Managers and those supervising and inspecting the services must ensure regularly that standards are observed.
12. Independent inspections are essential.
All services for children should be subject to regular inspections in respect of all aspects of their care. The requirements of a system of inspection include the following:
- There is a sufficient number of inspectors.
- The inspectors must be independent.
- The inspectors should talk with and listen to the children.
- There should be objective national standards for inspection of all settings where children are placed.
- Unannounced inspection should take place.
- Complaints to an inspector should be recorded and followed up.
- Inspectors should have power to ensure that inadequate standards are addressed without delay.
13. Management at all levels should be accountable for the quality of services and care.
Performance should be assessed by the quality of care delivered. The manager of an institution should be responsible for:
- Making the best use of the available resources
- Vetting of staff and volunteers
- Ensuring that staff are well trained, matched to the nature of the work to be undertaken and progressively trained so as to be kept up to date
- Ensuring on-going supervision, support and advice for all staff
- Regularly reviewing the system to identify problem areas for both staff and children
- Ensuring rules and regulations are adhered to
- Establishing whether system failures caused or contributed to instances of abuse
- Putting procedures in place to enable staff and others to make complaints and raise matters of concern without fear of adverse consequences.
14. Children in care should be able to communicate concerns without fear.
Children in care are often isolated with their concerns, without an adult to whom they can talk. Children communicate best when they feel they have a protective figure in whom they can confide.
The Department of Health and Children must examine international best practice to establish the most appropriate method of giving effect to this recommendation.
15. Childcare services depend on good communication.
Every childcare facility depends for its efficient functioning on good communication between all the departments and agencies responsible. It requires more than meetings and case conferences. It should involve professionals and others communicating concerns and suspicions so that they can act in the best interests of the child. Overall responsibility for this process should rest with a designated official.
16. Children in care need a consistent care figure.
Continuity of care should be an objective wherever possible. Children in care should have a consistent professional figure with overall responsibility.

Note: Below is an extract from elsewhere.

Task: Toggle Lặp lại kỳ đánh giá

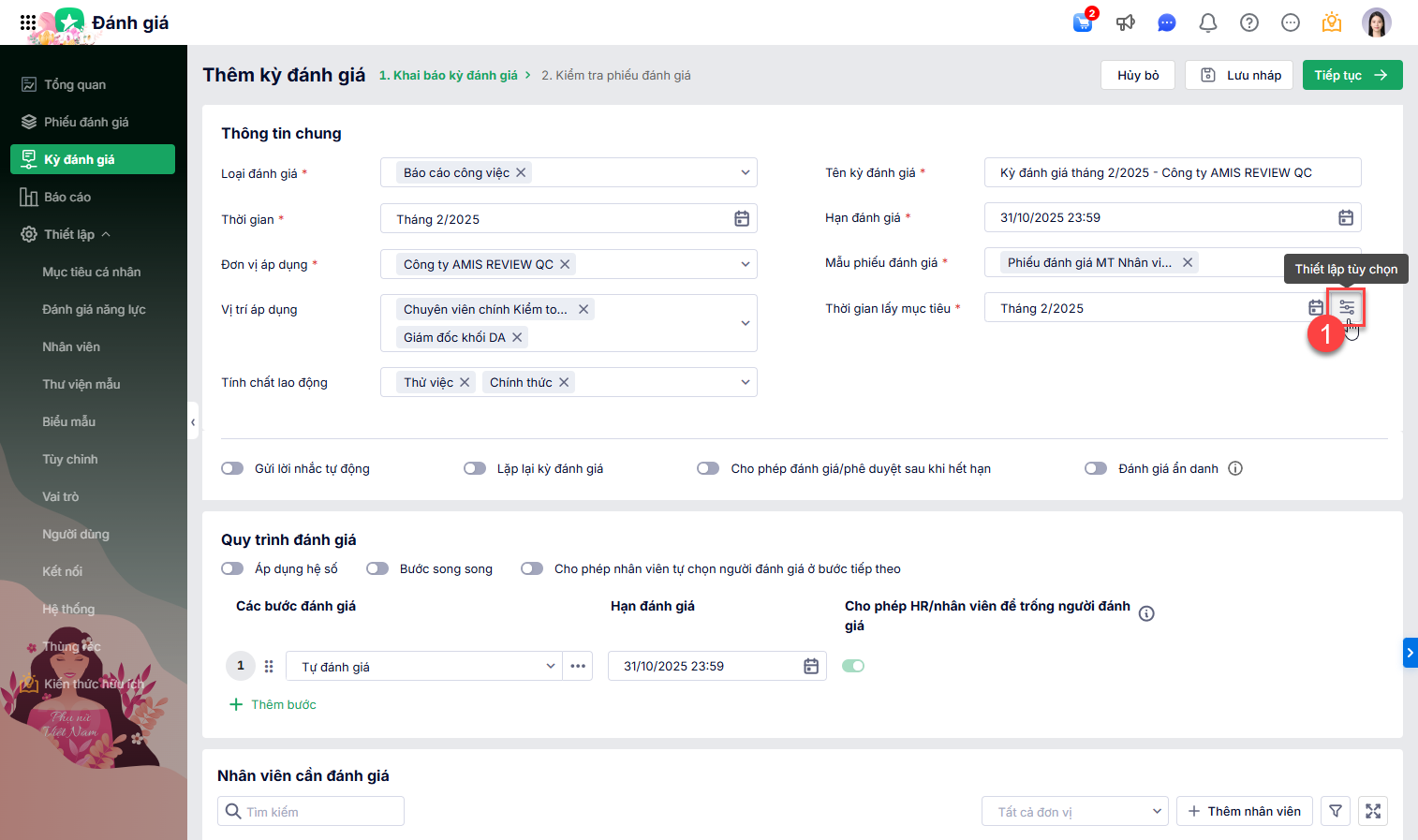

The supervising social worker should have a detailed care plan the implementation of which should be regularly reviewed, and there should be the power to direct that changes be made to ensure standards are met. The child, and where possible the family, should be involved in developing and reviewing the care plan.
17. Children who have been in State care should have access to support services.
Aftercare services should be provided to give young adults a support structure they can rely on. In a similar way to families, childcare services should continue contact with young people after they have left care as minors.
18. Children who have been in childcare facilities are in a good position to identify failings and deficiencies in the system, and should be consulted.
Continued contact makes it possible to evaluate whether the needs of children are being met and to identify positive and negative aspects of experience of care.
19. Children in care should not, save in exceptional circumstances, be cut off from their families.
Priority should be given to supporting ongoing contact with family members for the benefit of the child.
20. The full personal records of children in care must be maintained.
Reports, files and records essential to validate the child’s identity and their social, family and educational history must be retained. These records need to be kept secure and up to date. Details should be kept of all children who go missing from care. The privacy of such records must be respected.
21. ‘Children First: The National Guidelines for the Protection and Welfare of Children’ should be uniformly and consistently implemented throughout the State in dealing with allegations of abuse.